I asked what did we have in the house that could help fulfill the experience of the berries. First I floated them in a glass of Pellegrino water. That was pretty, and good, but needed something else. Bubbles and fruit led me to remember a small amount of vanilla ice cream left in the fridge.
Ice cream, then the berries, then Pellegrino poured slowly into the glass. This combination fulfilled and then expanded the potential of each ingredient. The popping bubbles and the ice cream in the heat served as a metaphorical backdrop to the fleeting, fresh berries. The float also literally buoyed the berries, letting them float a few at a time into a sip or spoonful enhancing the feeling of their flavor and texture.

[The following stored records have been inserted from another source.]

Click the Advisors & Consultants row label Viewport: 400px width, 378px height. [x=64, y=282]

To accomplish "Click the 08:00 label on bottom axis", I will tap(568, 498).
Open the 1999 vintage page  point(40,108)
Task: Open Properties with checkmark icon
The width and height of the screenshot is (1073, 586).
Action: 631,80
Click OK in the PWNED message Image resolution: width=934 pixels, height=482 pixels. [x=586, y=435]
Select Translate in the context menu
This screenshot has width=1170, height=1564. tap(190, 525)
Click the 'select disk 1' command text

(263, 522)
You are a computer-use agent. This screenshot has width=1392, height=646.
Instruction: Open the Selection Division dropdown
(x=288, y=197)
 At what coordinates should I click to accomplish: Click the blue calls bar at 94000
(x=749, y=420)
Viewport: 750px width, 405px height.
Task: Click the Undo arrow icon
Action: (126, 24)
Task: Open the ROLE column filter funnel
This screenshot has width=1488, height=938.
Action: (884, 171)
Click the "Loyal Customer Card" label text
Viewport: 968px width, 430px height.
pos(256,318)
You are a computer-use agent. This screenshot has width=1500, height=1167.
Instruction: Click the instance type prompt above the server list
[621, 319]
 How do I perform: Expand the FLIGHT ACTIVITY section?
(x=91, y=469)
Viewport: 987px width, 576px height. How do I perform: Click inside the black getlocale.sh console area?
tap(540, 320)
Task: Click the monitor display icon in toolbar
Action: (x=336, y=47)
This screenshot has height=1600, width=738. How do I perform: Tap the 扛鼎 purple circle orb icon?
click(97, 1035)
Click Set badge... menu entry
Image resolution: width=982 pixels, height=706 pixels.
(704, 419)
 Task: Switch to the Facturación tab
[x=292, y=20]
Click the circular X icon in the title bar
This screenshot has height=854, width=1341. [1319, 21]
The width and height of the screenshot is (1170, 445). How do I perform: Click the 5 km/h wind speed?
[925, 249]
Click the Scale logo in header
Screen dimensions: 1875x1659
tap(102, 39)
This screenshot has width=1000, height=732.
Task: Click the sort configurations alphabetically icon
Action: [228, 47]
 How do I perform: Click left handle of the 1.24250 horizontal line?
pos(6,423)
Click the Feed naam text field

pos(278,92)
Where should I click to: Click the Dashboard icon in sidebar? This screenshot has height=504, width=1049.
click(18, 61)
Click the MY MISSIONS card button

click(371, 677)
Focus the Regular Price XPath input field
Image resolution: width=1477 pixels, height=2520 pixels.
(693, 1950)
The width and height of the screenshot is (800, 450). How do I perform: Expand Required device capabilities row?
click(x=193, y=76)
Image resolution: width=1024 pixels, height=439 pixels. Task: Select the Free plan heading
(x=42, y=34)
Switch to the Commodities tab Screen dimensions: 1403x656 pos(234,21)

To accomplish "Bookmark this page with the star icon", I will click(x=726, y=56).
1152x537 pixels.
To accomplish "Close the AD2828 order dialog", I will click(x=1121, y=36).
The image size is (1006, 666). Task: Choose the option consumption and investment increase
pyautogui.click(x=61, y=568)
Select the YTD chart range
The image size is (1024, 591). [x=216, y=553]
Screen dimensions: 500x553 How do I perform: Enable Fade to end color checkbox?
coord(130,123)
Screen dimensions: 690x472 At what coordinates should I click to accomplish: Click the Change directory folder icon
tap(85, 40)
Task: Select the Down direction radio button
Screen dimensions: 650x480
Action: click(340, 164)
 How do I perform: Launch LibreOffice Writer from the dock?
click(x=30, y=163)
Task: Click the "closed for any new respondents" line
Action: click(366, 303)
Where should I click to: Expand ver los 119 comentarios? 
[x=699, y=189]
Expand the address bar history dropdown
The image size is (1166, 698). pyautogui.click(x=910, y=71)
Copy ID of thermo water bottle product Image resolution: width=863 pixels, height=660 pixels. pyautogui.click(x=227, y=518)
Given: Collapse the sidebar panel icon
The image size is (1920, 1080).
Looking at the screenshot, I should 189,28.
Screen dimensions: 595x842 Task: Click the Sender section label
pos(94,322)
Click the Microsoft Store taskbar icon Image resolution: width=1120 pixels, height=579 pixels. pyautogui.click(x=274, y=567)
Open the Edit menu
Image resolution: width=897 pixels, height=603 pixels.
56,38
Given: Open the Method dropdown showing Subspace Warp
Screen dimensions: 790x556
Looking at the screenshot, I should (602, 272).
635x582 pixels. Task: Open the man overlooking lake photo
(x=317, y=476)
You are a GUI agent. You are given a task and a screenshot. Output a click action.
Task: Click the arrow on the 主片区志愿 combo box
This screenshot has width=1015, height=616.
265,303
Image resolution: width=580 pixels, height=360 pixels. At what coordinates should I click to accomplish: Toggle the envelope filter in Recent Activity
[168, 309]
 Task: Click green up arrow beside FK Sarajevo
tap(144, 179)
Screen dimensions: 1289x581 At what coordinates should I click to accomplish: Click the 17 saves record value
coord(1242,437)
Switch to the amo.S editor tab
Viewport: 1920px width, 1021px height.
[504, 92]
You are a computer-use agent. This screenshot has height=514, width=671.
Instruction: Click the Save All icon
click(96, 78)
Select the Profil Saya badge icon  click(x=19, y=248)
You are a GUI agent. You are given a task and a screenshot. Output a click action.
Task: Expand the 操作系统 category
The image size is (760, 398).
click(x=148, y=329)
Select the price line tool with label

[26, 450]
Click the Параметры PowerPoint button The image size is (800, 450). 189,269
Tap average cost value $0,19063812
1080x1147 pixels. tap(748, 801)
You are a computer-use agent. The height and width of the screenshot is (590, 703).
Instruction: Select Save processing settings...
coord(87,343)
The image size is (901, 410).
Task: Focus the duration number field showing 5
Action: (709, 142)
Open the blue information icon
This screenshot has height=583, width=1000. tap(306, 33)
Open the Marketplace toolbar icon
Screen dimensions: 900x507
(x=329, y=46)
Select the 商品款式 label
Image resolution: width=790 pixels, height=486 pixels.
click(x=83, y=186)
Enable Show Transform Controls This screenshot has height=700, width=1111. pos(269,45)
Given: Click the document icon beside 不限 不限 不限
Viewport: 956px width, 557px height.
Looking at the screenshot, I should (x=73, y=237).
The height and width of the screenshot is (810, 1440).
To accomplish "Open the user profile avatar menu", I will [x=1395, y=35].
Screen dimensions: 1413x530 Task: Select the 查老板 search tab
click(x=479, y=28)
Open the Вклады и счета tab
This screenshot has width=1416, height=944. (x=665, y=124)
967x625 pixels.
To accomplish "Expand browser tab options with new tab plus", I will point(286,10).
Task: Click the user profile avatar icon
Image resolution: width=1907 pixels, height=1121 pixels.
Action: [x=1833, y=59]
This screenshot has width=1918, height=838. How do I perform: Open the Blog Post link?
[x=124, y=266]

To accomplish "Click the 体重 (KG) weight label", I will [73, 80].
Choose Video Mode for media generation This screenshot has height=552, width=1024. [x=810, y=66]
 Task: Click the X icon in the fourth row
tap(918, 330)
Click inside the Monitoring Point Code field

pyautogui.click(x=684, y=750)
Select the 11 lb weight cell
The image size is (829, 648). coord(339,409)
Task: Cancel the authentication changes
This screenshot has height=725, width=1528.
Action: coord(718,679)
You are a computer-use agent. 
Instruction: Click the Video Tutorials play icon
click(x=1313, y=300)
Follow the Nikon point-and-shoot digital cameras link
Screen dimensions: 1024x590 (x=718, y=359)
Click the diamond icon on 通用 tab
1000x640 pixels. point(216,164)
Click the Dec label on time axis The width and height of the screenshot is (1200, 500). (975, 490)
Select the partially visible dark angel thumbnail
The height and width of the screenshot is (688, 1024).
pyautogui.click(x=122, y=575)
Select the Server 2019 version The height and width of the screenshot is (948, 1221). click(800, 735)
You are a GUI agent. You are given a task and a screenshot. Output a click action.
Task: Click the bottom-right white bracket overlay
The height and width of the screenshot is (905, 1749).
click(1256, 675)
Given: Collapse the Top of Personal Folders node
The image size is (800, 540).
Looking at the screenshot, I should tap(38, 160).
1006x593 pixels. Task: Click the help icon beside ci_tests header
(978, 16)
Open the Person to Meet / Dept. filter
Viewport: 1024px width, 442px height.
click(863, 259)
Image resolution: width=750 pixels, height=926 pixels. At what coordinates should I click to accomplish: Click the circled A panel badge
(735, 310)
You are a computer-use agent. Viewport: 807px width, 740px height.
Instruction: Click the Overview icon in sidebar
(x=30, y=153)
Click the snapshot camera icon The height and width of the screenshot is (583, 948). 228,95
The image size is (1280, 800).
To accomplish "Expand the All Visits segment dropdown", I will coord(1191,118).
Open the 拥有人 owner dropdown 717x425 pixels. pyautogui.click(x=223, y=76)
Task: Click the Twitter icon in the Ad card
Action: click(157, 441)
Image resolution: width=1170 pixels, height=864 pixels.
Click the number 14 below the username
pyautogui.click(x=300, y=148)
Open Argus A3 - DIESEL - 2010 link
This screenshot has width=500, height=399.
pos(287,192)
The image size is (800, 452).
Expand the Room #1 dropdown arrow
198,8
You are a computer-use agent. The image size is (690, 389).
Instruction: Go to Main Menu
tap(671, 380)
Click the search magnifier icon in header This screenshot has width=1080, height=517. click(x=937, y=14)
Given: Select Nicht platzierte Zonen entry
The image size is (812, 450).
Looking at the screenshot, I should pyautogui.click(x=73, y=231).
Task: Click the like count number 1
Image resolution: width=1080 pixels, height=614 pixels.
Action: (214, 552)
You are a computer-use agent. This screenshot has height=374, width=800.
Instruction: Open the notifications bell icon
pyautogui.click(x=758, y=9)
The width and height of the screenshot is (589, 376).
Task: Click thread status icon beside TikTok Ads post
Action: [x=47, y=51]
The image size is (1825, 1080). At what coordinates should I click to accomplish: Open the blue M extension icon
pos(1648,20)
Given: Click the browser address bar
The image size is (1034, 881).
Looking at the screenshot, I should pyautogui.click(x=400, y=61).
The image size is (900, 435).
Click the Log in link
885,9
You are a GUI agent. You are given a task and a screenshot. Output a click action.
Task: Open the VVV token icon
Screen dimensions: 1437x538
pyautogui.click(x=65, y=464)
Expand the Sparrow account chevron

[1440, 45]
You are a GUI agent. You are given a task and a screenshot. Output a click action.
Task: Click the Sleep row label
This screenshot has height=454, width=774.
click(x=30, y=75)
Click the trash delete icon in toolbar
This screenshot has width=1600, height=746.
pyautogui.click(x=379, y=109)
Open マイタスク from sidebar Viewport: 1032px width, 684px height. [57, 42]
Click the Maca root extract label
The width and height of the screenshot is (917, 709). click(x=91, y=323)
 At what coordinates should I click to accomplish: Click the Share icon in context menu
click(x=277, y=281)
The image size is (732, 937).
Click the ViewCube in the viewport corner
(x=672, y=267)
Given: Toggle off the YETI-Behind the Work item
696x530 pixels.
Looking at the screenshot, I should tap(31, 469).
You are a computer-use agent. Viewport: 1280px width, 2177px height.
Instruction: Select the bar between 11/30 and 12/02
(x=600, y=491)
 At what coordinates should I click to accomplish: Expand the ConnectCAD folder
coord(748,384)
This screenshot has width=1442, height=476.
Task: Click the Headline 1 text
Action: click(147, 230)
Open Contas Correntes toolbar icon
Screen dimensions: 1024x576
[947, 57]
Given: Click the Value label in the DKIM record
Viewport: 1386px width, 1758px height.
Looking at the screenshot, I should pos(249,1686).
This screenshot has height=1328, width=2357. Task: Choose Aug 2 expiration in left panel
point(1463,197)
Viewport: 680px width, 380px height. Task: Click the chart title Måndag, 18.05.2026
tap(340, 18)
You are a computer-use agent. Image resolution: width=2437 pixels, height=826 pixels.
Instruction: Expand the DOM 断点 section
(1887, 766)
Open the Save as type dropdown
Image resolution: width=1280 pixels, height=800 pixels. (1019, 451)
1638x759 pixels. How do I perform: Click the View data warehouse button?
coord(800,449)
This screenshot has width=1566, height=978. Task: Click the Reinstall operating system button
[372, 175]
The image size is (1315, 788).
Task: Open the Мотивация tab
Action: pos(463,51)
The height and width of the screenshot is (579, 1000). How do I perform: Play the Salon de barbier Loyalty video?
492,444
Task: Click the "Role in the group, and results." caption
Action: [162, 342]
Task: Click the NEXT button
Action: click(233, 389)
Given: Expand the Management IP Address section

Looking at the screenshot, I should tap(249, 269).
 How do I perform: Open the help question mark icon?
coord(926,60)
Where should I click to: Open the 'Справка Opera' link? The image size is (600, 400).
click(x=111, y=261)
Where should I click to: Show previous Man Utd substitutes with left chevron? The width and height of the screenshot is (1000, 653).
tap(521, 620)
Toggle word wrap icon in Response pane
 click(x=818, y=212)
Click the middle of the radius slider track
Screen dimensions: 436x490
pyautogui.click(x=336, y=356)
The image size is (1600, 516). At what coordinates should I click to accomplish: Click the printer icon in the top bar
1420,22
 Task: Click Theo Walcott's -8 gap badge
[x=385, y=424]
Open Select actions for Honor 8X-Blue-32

At the table watching Coral methodically sop up her float, nose crinkling at the bubbles, naming the colors of the blueberries, red raspberries, Jewel black raspberries, and pink currants, the rare sensation of truly sugary sweet ice cream, I compared this tender, summer moment of her childhood to the life of the berries.
Time, as we all know, does nothing but march forward. Seasons show us that things we love come back. In the ice and sleet and cabbage of January we know that July will come and bring her tender leaf lettuces and berries. But we as people, the phases of our lives, we change absolutely. Coral still has the rotund belly of childhood, but every day I see it thinning out to look more and more like her lanky big sister’s.
The precious seasons of babyhood and toddlerdom, these pass by and do not return. We grow bigger and lose our milky sweet smells. We have dirt under our nails and giggle fits grow less frequent. But tastes and experiences can bring out the feeling of wonder and adventure that is childhood. While we grow big and our bodies change ever so much, we can always combine bubbles, berries and ice cream, and on a hot summer day, feel like kids again.